Boosting earnings and profitability
“By means of virtual networking of several decentralized systems (virtual power plant) through a direct marketer, the participation in the balancing energy market becomes interesting also for operators of smaller plants, as the feed-in tariffs for the traditional feed into the grid are declining”, says Daniel Bach, Product Line Management.
The decisive argument for participation in the balancing energy market with a single power production unit is proof towards the network provider that the plant fulfills the pre-qualification for balancing energy. To do so, relevant data such as rated output, (net) maximum and minimum output, voltage level and balancing group allocation are transmitted to the TSO. In case of a virtual power plant, each system must meet the requirements. In addition, the provider must be licensed with the European Energy Exchange (EEX).
All marketing platforms for balancing energy require a flexible CHP plant operation. This creates new requirements, e.g. extremely short and defined ramp-up and ramp-down times and the capability of steep load ramps. Contrary to these requirements, gas engines in the upper output range are typically designed for stationary operation and are of limited suitability for dynamic deployment due to their inertia. Through continuous development at MWM and adaptations in the controller software, the flexible mode of operation is being steadily expanded to ensure our gensets meet changing requirements. The MWM TCG 2016, TCG 2020 and TCG 2032 gas engines are suitable for the generation of balancing energy. This can be achieved in two different modes of operation:
- Provision of balancing energy in the partial-load range
- Cold start (full genset output is used)
To ensure optimum cost effectiveness during operation of the plant, both modes of operation can also be combined. Operation in partial-load range, the preferential method these days, is recommended, as operation in partial-load range means considerably less wear than in start-and-stop mode.
Both secondary and tertiary reserves can be generated by the TCG 2016 and TCG 2020 series.

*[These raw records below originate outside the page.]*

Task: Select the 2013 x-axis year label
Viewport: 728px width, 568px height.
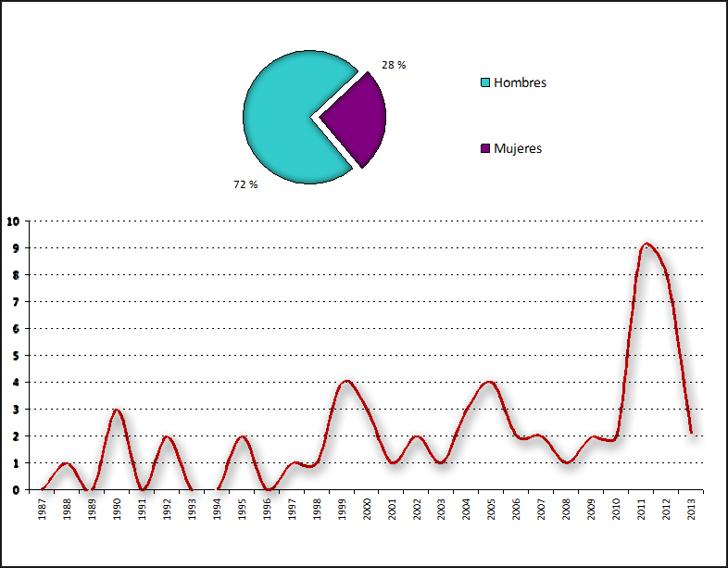Action: pos(693,511)
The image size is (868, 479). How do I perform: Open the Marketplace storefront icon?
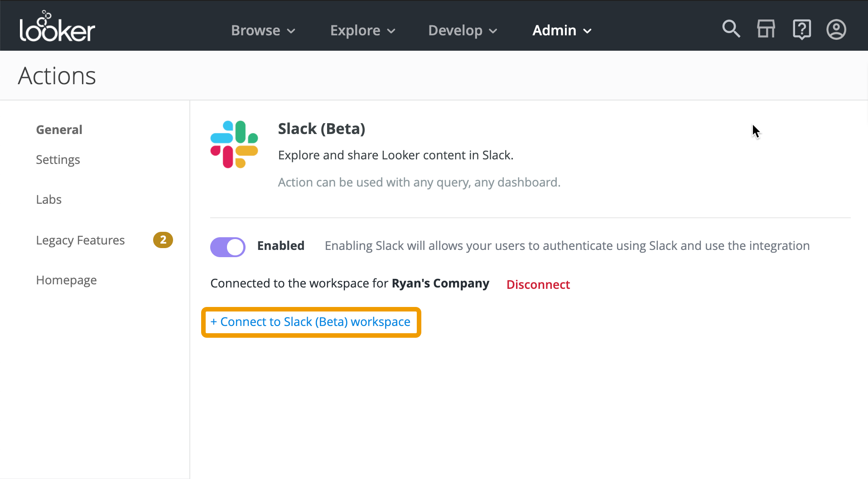pyautogui.click(x=766, y=29)
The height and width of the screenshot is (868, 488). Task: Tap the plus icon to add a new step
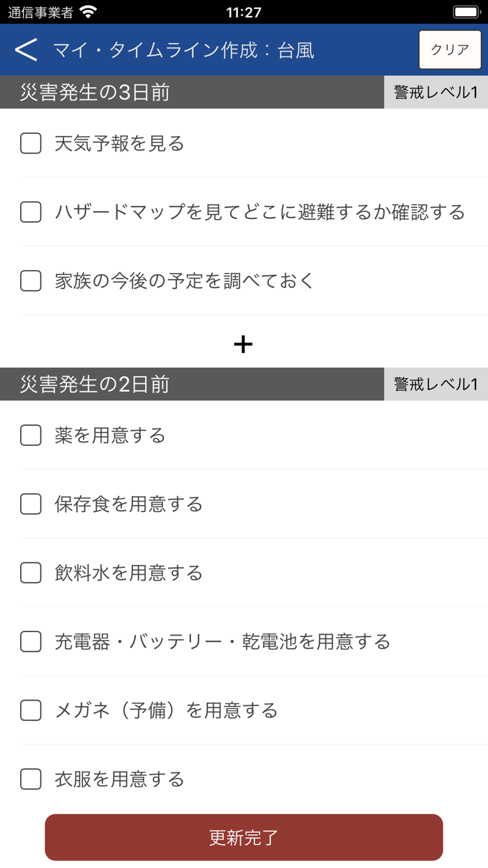click(243, 343)
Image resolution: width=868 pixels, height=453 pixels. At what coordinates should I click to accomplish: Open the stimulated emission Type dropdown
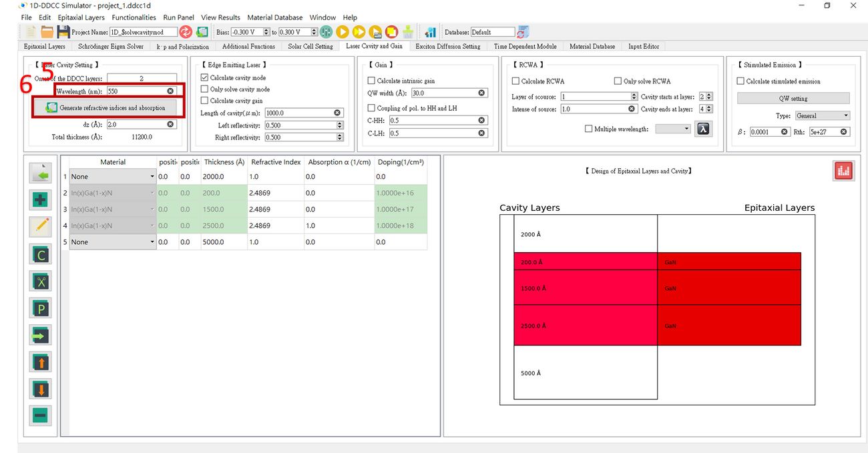tap(821, 116)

When operating the system in partial-load range, MWM gensets can generate all three types of operating reserve. Cold-starting the system for balancing energy operation is only useful and possible without technical modifications if:
- up to 4 starts occur per day (or max. 1,000 starts per year)
- the minimum running time of a genset after start-up is 2 hours
Both secondary and tertiary reserves can be generated by the TCG 2016 and TCG 2020 series (cold starts). The TCG 2032 series can be used for tertiary reserves.

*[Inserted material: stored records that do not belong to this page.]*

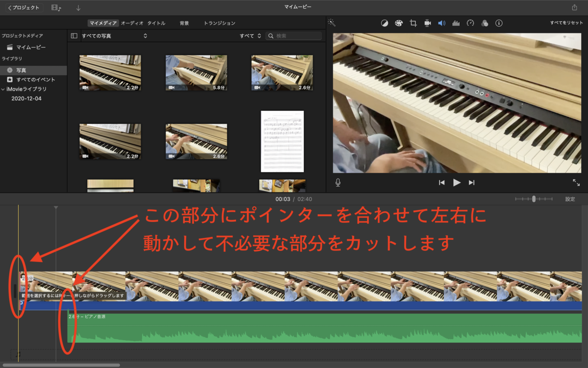Switch to the トランジション tab

point(220,22)
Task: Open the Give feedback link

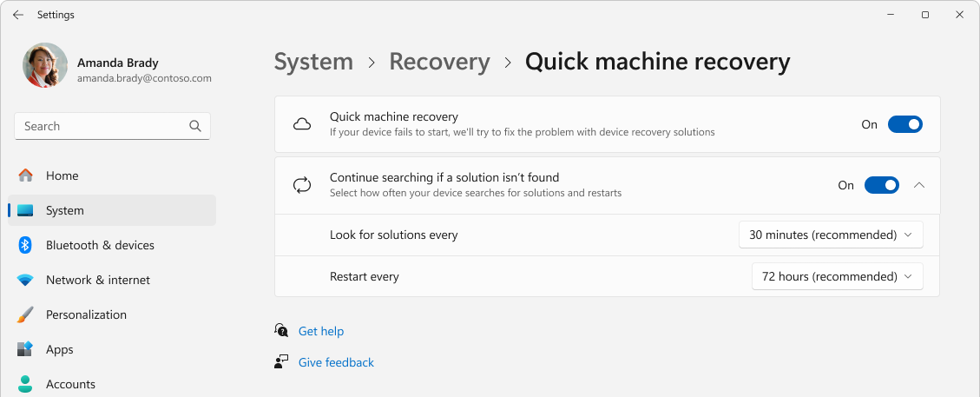Action: (336, 362)
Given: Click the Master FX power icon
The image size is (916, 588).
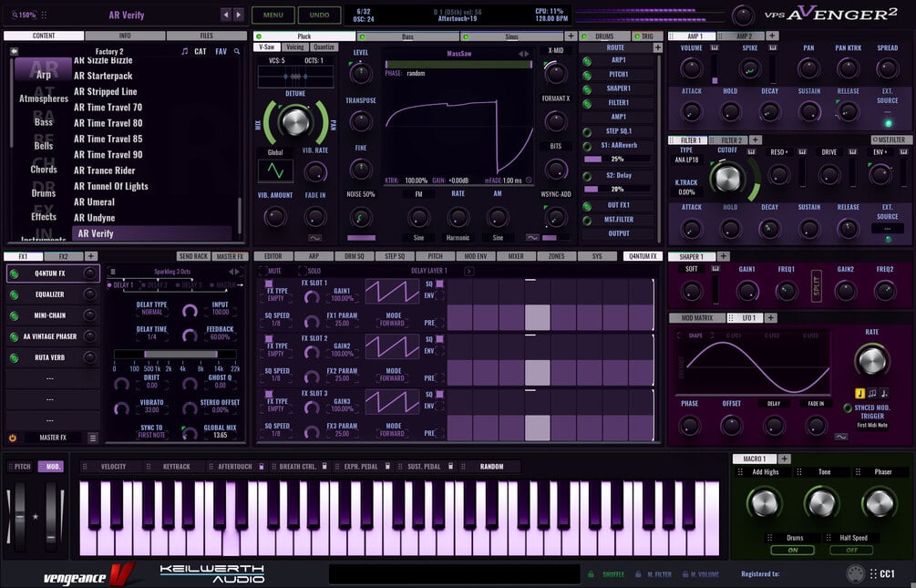Looking at the screenshot, I should coord(12,438).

Adjust maintenance to operations
Frequent cold starts result in higher wear and shorter maintenance intervals, which means that project-specific adjustments are necessary. In this mode of operation, the gensets from MWM are capable of generating secondary and minute reserves, but operation in partial-load range is considerably more component-friendly on the engine. An adjustment of the maintenance intervals, however, should always be reviewed, and increased wear should also be taken into account.During dimensioning, not only the engines should be considered, the other plant components must also be adapted to operating reserve mode. In the case of biogas, e.g. the gas storage units that enable a decoupling from gas production and gas consumption, or additional pre-heating systems, in order to ensure an adequate service life of the gensets. In an ideal scenario, the system is designed for this mode of operation from the beginning, and properly configured during commissioning routines. In case of engine replacement, the existing plant layout needs to be reviewed for suitability for this mode of operation.
Virtual power plant: A decentralized MWM power plant is connected to a direct marketer via a communication box (Smart Grid).
Under these circumstances, all series from MWM having a power range from 400 to 4,300 kWel can be utilized for providing balancing energy. Despite declining or expiring subsidies granted by the German Renewable Energy Sources Act, the provision of balancing energy can make operations economically attractive or even yield significant additional revenues. The gensets fulfill the relevant technical requirements and the practical criteria of third-party providers for pooling (marketing via a virtual power plant).